Your goal: Return all the data, word for word.

Supplied entries:

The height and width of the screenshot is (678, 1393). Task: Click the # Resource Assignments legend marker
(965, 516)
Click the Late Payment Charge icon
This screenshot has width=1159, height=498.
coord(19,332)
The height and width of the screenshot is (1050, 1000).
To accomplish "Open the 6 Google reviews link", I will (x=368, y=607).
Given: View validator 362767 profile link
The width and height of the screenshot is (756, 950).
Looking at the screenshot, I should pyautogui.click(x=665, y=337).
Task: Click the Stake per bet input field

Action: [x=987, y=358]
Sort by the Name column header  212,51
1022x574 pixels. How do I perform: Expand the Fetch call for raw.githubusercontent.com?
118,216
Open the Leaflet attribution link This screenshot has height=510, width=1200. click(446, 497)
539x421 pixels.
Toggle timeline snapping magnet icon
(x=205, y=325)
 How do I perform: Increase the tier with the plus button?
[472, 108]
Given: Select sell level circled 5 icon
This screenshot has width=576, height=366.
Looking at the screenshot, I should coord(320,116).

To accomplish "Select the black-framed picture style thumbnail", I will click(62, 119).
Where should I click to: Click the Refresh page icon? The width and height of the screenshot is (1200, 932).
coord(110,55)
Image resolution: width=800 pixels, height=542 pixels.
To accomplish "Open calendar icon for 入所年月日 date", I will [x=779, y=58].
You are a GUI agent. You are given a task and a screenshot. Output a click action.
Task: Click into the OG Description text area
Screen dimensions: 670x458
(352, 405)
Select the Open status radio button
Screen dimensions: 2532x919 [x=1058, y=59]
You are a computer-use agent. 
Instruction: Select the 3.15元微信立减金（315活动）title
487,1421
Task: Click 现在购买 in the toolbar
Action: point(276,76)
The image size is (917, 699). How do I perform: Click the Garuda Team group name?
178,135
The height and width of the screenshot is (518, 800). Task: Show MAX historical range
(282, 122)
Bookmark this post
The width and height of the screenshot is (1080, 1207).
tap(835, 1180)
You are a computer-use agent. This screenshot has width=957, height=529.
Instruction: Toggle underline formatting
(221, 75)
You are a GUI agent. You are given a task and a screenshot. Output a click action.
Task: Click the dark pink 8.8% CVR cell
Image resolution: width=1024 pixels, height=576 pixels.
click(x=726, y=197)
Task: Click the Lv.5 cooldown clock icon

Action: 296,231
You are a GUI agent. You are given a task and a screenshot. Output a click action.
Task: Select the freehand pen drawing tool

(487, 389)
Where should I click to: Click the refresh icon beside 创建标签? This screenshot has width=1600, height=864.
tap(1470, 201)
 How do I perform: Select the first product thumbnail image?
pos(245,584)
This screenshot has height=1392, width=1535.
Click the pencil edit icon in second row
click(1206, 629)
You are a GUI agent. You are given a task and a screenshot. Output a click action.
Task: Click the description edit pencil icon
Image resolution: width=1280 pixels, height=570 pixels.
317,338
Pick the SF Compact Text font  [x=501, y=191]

Answer space:
The height and width of the screenshot is (678, 1393). Task: Click the # Resource Assignments legend marker
(965, 516)
Click the Late Payment Charge icon
This screenshot has width=1159, height=498.
coord(19,332)
The height and width of the screenshot is (1050, 1000).
To accomplish "Open the 6 Google reviews link", I will (x=368, y=607).
Given: View validator 362767 profile link
The width and height of the screenshot is (756, 950).
Looking at the screenshot, I should pyautogui.click(x=665, y=337).
Task: Click the Stake per bet input field

Action: [x=987, y=358]
Sort by the Name column header  212,51
1022x574 pixels. How do I perform: Expand the Fetch call for raw.githubusercontent.com?
118,216
Open the Leaflet attribution link This screenshot has height=510, width=1200. click(446, 497)
539x421 pixels.
Toggle timeline snapping magnet icon
(x=205, y=325)
 How do I perform: Increase the tier with the plus button?
[472, 108]
Given: Select sell level circled 5 icon
This screenshot has width=576, height=366.
Looking at the screenshot, I should coord(320,116).

To accomplish "Select the black-framed picture style thumbnail", I will click(62, 119).
Where should I click to: Click the Refresh page icon? The width and height of the screenshot is (1200, 932).
coord(110,55)
Image resolution: width=800 pixels, height=542 pixels.
To accomplish "Open calendar icon for 入所年月日 date", I will [x=779, y=58].
You are a GUI agent. You are given a task and a screenshot. Output a click action.
Task: Click into the OG Description text area
Screen dimensions: 670x458
(352, 405)
Select the Open status radio button
Screen dimensions: 2532x919 [x=1058, y=59]
You are a computer-use agent. 
Instruction: Select the 3.15元微信立减金（315活动）title
487,1421
Task: Click 现在购买 in the toolbar
Action: point(276,76)
The image size is (917, 699). How do I perform: Click the Garuda Team group name?
178,135
The height and width of the screenshot is (518, 800). Task: Show MAX historical range
(282, 122)
Bookmark this post
The width and height of the screenshot is (1080, 1207).
tap(835, 1180)
You are a computer-use agent. This screenshot has width=957, height=529.
Instruction: Toggle underline formatting
(221, 75)
You are a GUI agent. You are given a task and a screenshot. Output a click action.
Task: Click the dark pink 8.8% CVR cell
Image resolution: width=1024 pixels, height=576 pixels.
click(x=726, y=197)
Task: Click the Lv.5 cooldown clock icon

Action: 296,231
You are a GUI agent. You are given a task and a screenshot. Output a click action.
Task: Select the freehand pen drawing tool

(487, 389)
Where should I click to: Click the refresh icon beside 创建标签? This screenshot has width=1600, height=864.
tap(1470, 201)
 How do I perform: Select the first product thumbnail image?
pos(245,584)
This screenshot has height=1392, width=1535.
Click the pencil edit icon in second row
click(1206, 629)
You are a GUI agent. You are given a task and a screenshot. Output a click action.
Task: Click the description edit pencil icon
Image resolution: width=1280 pixels, height=570 pixels.
317,338
Pick the SF Compact Text font  [x=501, y=191]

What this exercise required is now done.